### OBJECTIVE
Retype every line of the entries below verbatim, omitting the pictures from your output.

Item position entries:
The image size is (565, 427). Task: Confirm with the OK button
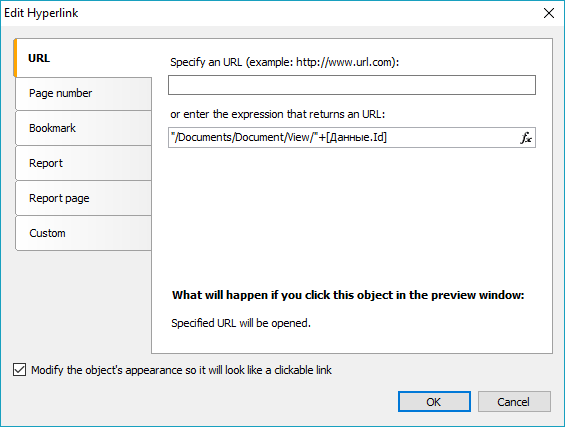click(434, 401)
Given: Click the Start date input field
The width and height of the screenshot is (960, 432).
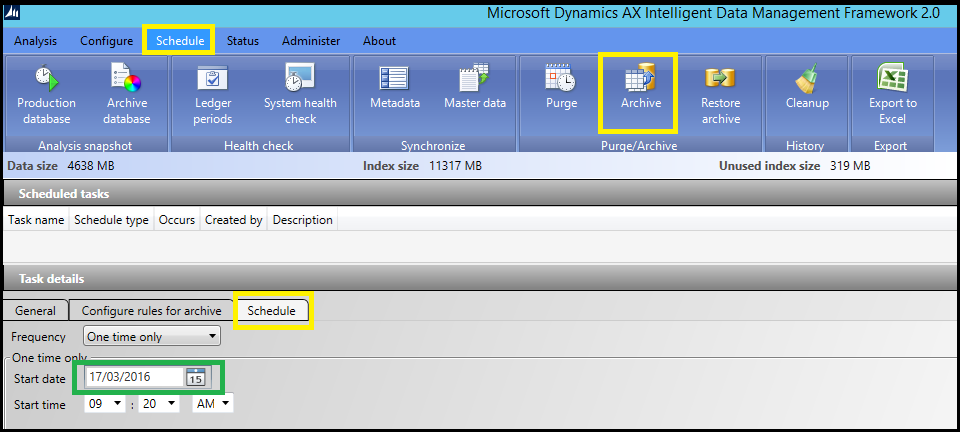Looking at the screenshot, I should click(134, 377).
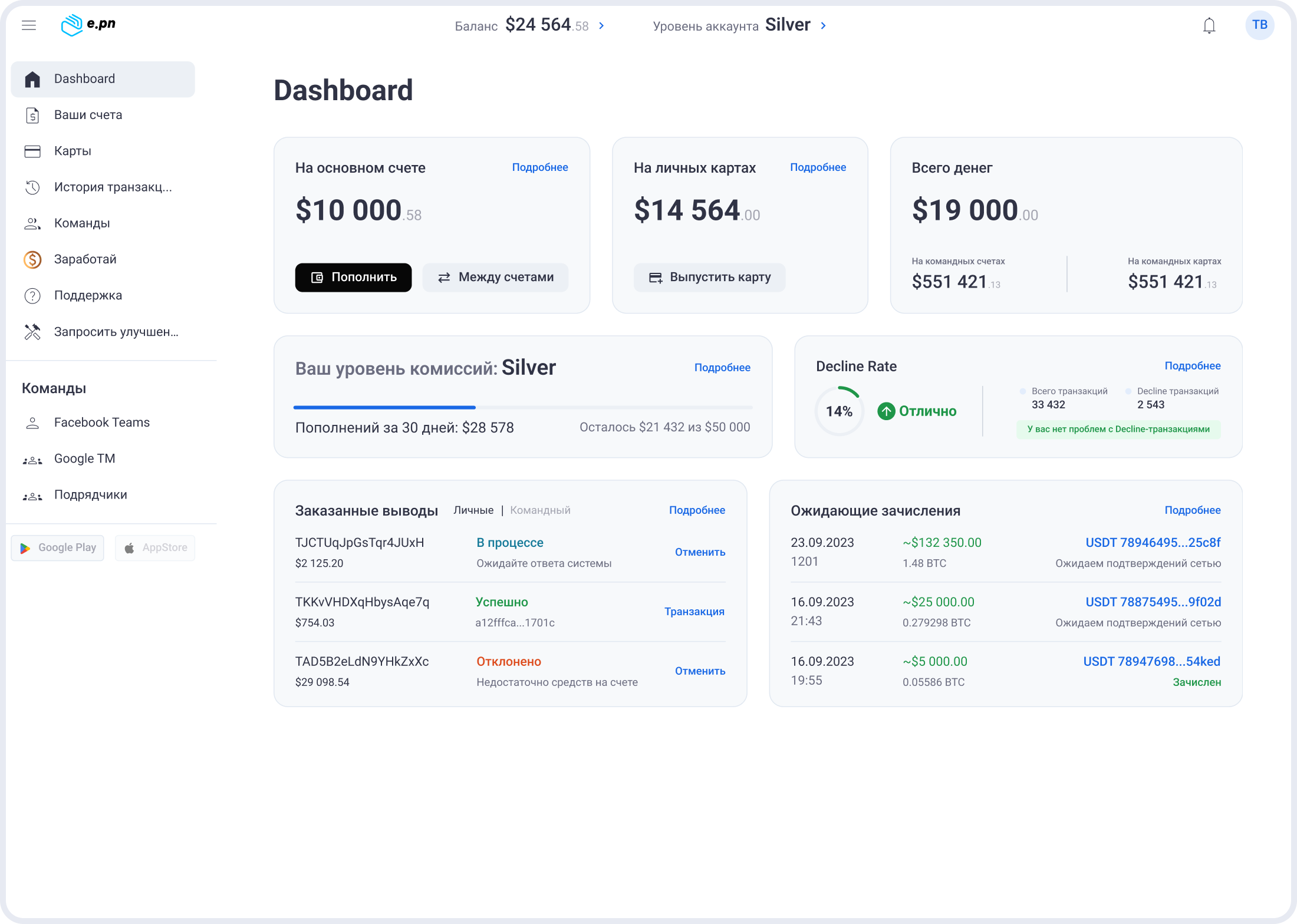Screen dimensions: 1297x924
Task: Open Поддержка from the sidebar
Action: coord(87,295)
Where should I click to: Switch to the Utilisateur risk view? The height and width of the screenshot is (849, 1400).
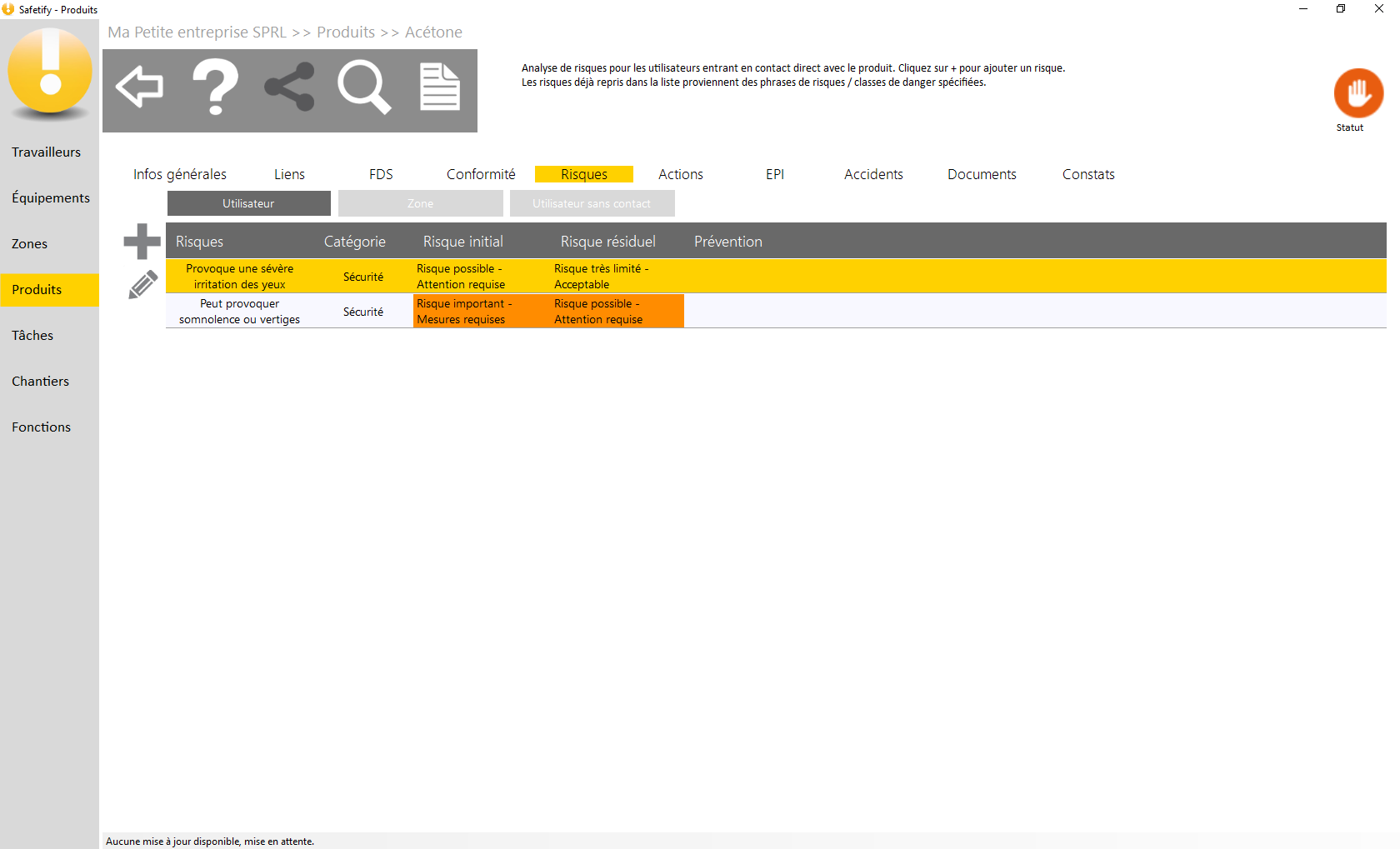coord(248,203)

### ANSWER FOR THE TASK
The image size is (565, 427). Task: Confirm with the OK button
click(434, 401)
Given: Click the Start date input field
The width and height of the screenshot is (960, 432).
Looking at the screenshot, I should click(134, 377).
Screen dimensions: 1297x924
Task: Open Поддержка from the sidebar
Action: coord(87,295)
Where should I click to: Switch to the Utilisateur risk view? The height and width of the screenshot is (849, 1400).
coord(248,203)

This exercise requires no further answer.